The Great Sacrifice
Experience the last days of Jesus' life on earth.
3/6/20264 min read


You and your twelve best friends go into a city. The people are cheering for you and treating you like they do royalty that just got back from victory. But you know everything, so you know what their cheers will soon turn to. You stay in the town for a week, and for your standards, you stay pretty low‑key, mainly spending time with your friends and doing a couple of miracles; after all, you are still Jesus. Thursday night comes, and you have a meal with your friends. Like I already mentioned, you know everything, so you know what will happen later that night, but for now you just want to spend time with your friends, even though you know that one of them is planning to betray you. In a lesson of humility and love, you get your friends together to wash their feet. Peter tries to refuse, but you don’t let him.
Afterward, you head to the garden where y’all have been staying. Judas is nowhere to be seen, but he is the accountant, so that doesn’t surprise anyone. When you get there, everyone is tired and goes to bed, but you’re anxious — and rightfully so — so you grab Peter, James, and John, your three closest friends, and ask them to stay up and pray with you. Then you go off to pray. You are pouring your heart out; it feels like you are praying for your life, and you know that you are. After some time passes, you go back to see how your closest three are doing and find them asleep in your time of need. Disappointed, you wake them up and go to pray some more. This time you pray even more intensely, so much so that you start to sweat blood. But despite your desperation, when you return to your friends, they have once again fallen asleep. But this time there is no opportunity for second chances, because coming into the picture you see Roman soldiers — and leading them is your so‑called friend Judas.

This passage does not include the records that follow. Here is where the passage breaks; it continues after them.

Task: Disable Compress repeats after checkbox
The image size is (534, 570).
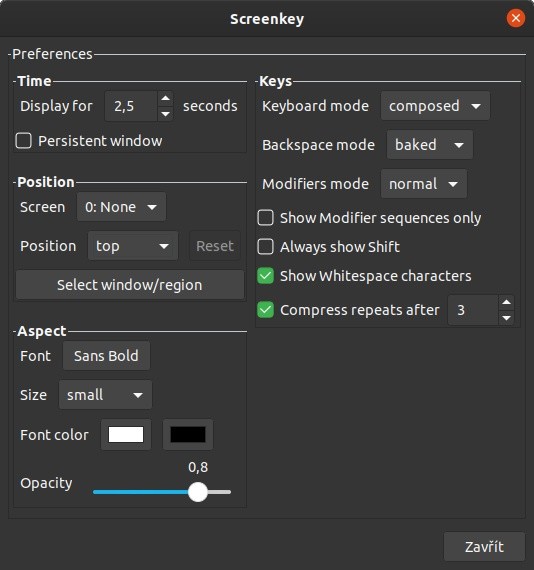Action: (265, 310)
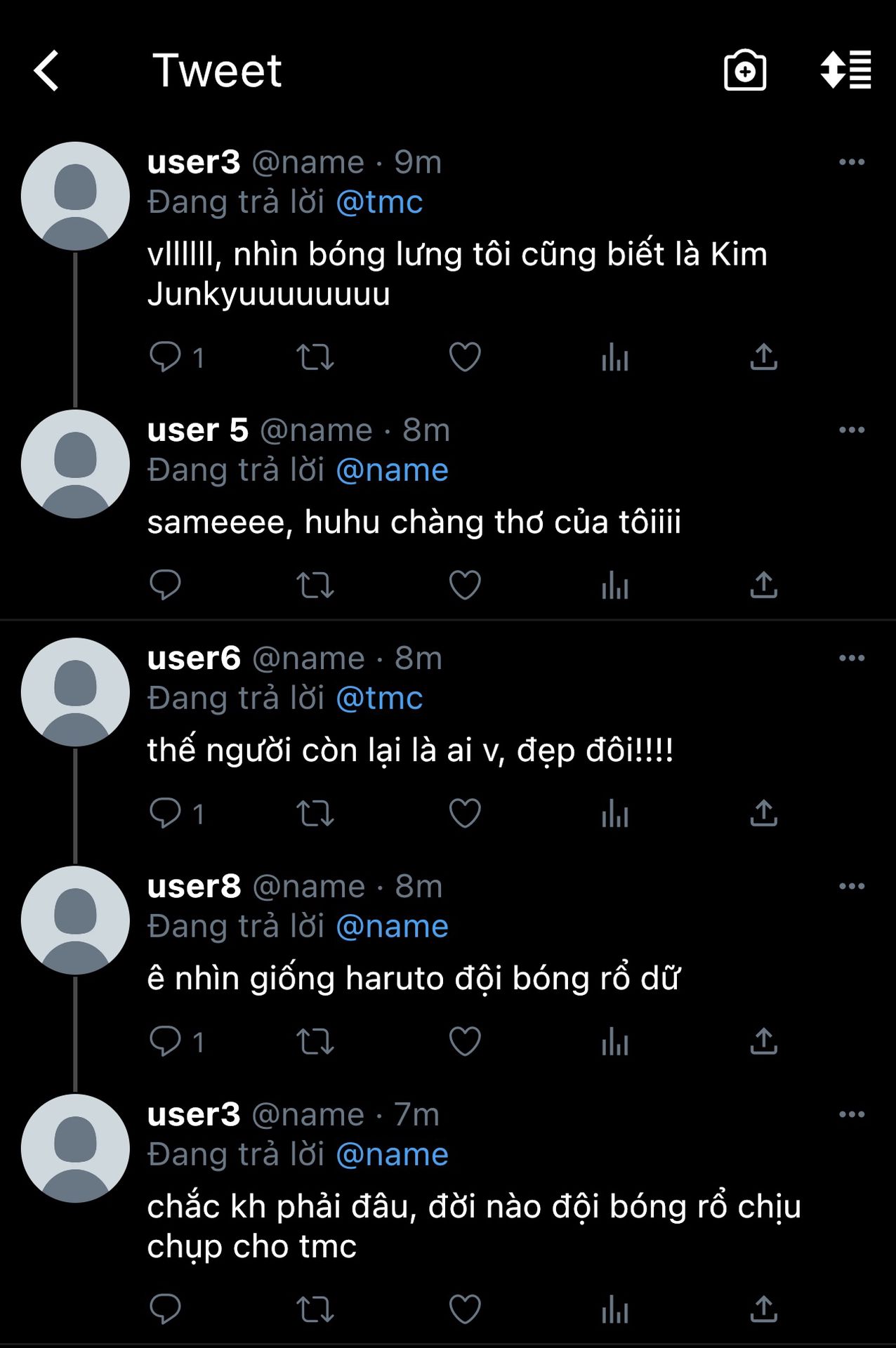The width and height of the screenshot is (896, 1348).
Task: Open the @tmc mention in user3's reply
Action: 379,202
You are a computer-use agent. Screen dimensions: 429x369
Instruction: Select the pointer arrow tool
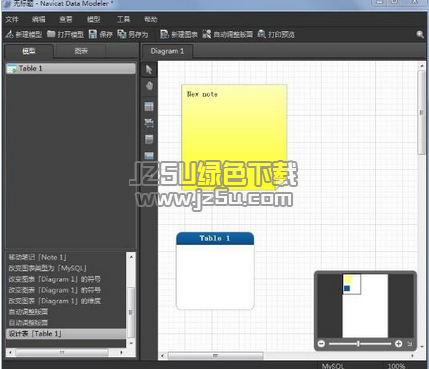pos(149,70)
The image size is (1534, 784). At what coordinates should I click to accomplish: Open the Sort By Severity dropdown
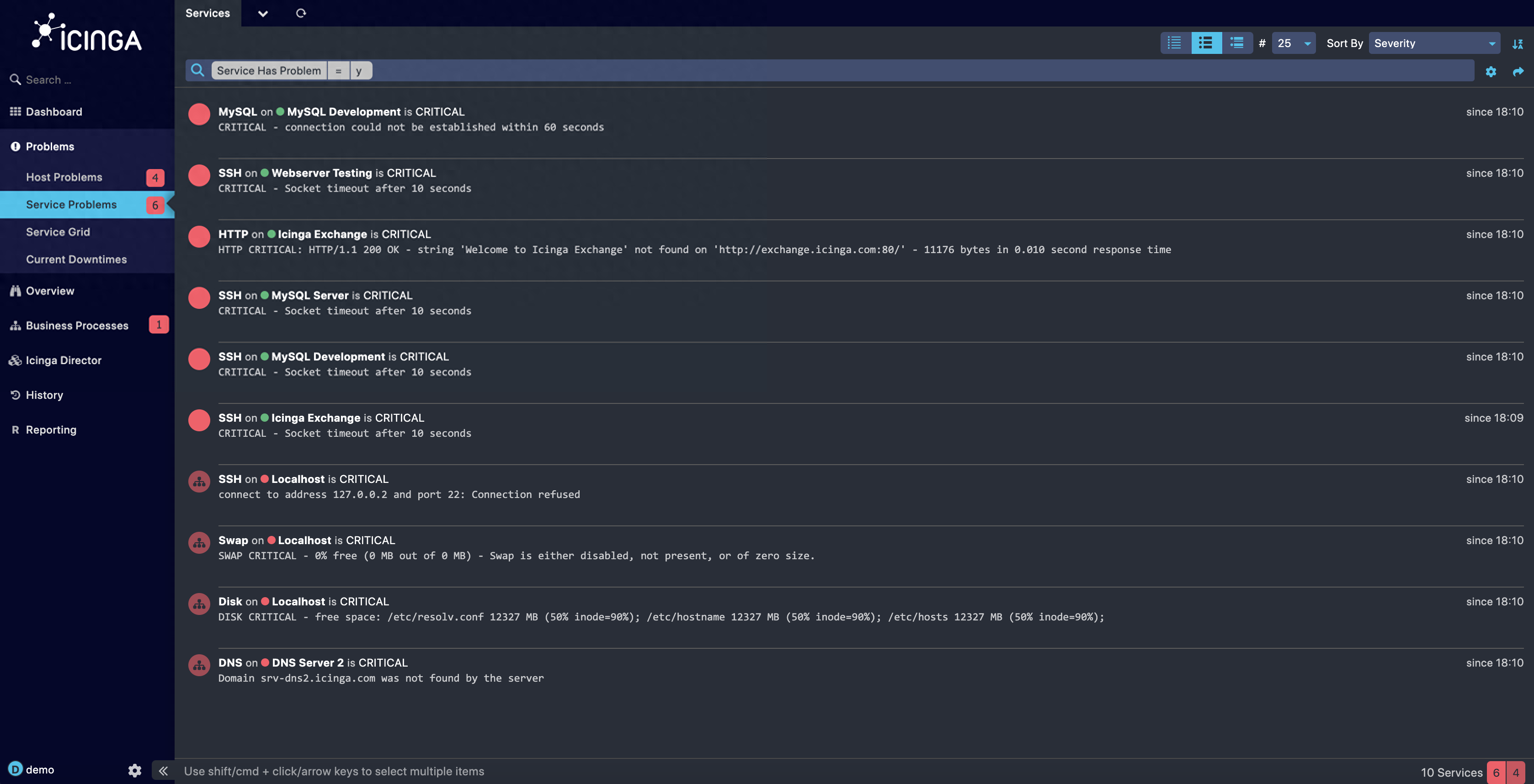coord(1434,43)
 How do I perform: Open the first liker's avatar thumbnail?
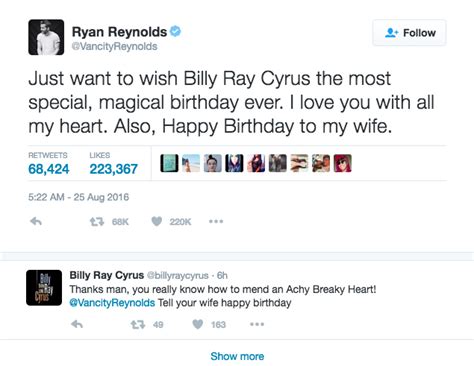pyautogui.click(x=169, y=163)
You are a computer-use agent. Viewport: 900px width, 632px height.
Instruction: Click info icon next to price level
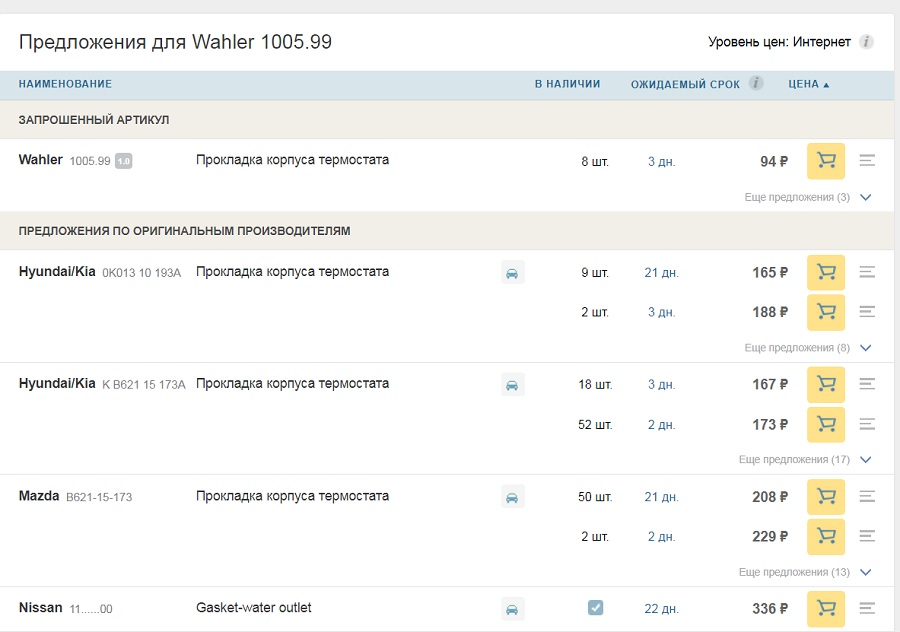click(x=867, y=42)
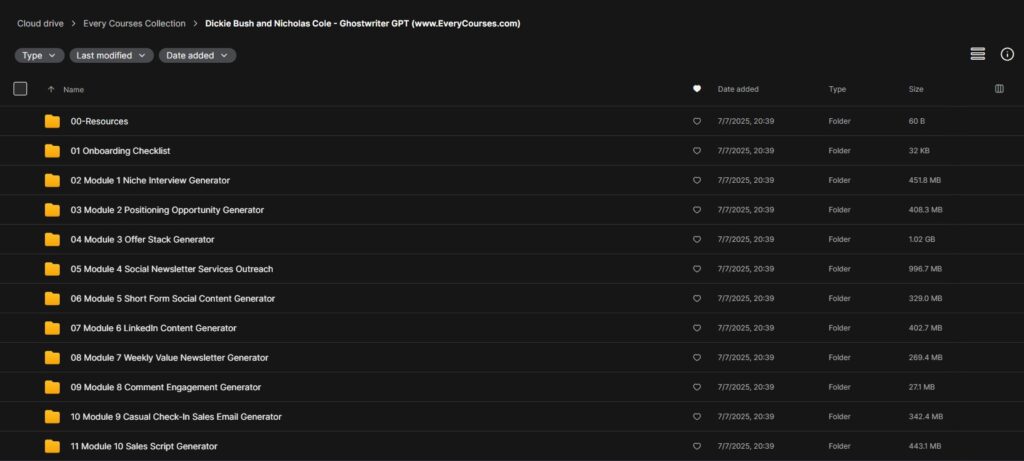Screen dimensions: 1024x461
Task: Toggle the select-all checkbox in header
Action: 20,89
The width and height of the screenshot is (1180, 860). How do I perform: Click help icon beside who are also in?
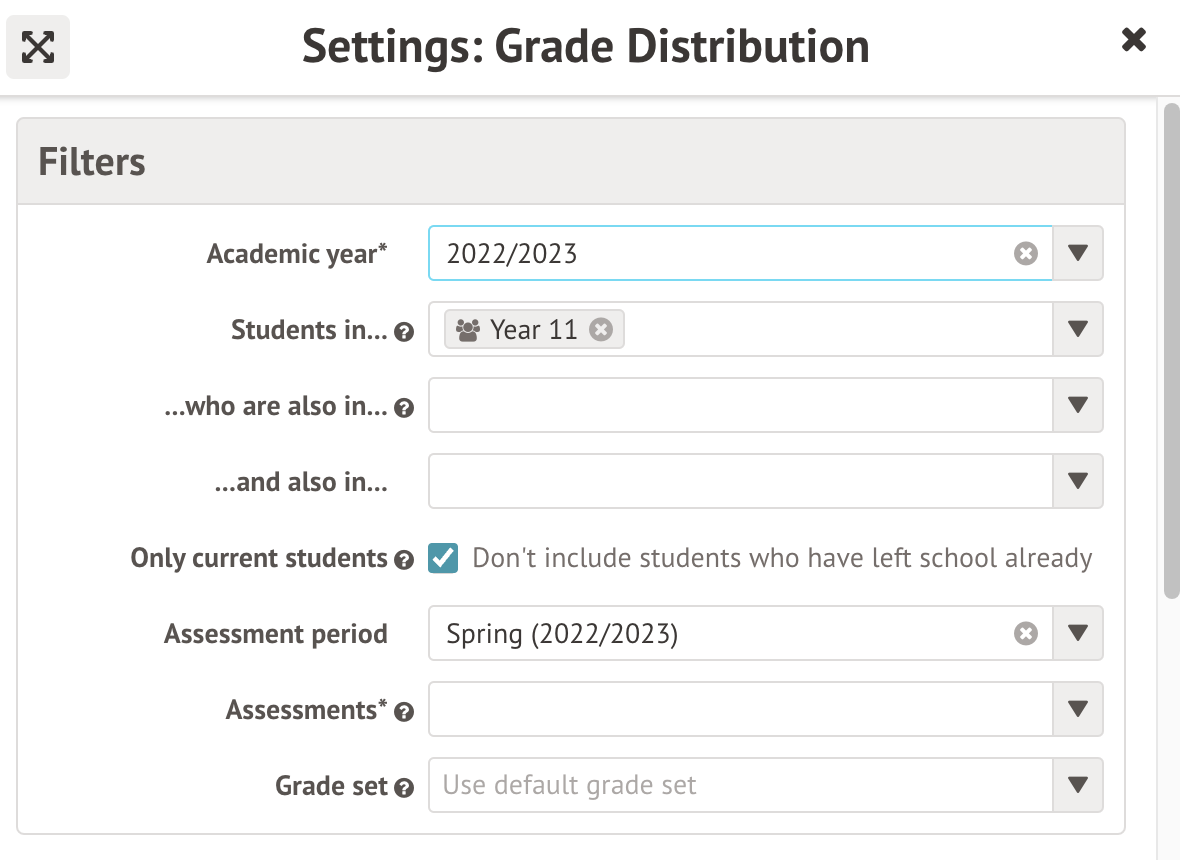(404, 408)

Judas comes over and kisses you on the cheek, a common greeting back then but also a sign to the Roman guards of whom to arrest. You just got betrayed by one of your closest friends, and for thirty pieces of silver no less — about $200 today. Peter comes over and cuts a guy’s ear off. At least he is ready to fight for you, but that doesn’t mean much; he was fighting Romans before he knew you. But you don’t want to make things worse, so you just bend down and put the guy’s ear back on his head and go with the soldiers.
The soldiers take you to the house of the chief priest for your trial. But this trial isn’t fair, and everyone knows it. They are trying you at night so nobody knows. With nobody there to represent you and their minds already made up, you know what their decision is going to be. Before sunrise, they charge you with blasphemy, a charge punishable by death under Jewish law, but only Rome has the power to kill, so you know your trial isn’t over.
In the morning, they take you to Pilate, the Roman governor, so he can have the final say. But they overlooked something: blasphemy isn’t punishable by death in Rome. They’re not too worried, though; they just change the charge to treason. However, Pilate doesn’t think you are guilty, but unfortunately he is scared of the crowd, so he decides to have you punished and released. This isn’t good enough for the crowd that has gathered, and now they are chanting for your death. Pilate looks for a way out and decides that his best option is to offer the release of you or the release of a convicted criminal. To Pilate’s disappointment, the crowd chooses the release of the criminal, sealing your fate. You are to be crucified in place of someone else.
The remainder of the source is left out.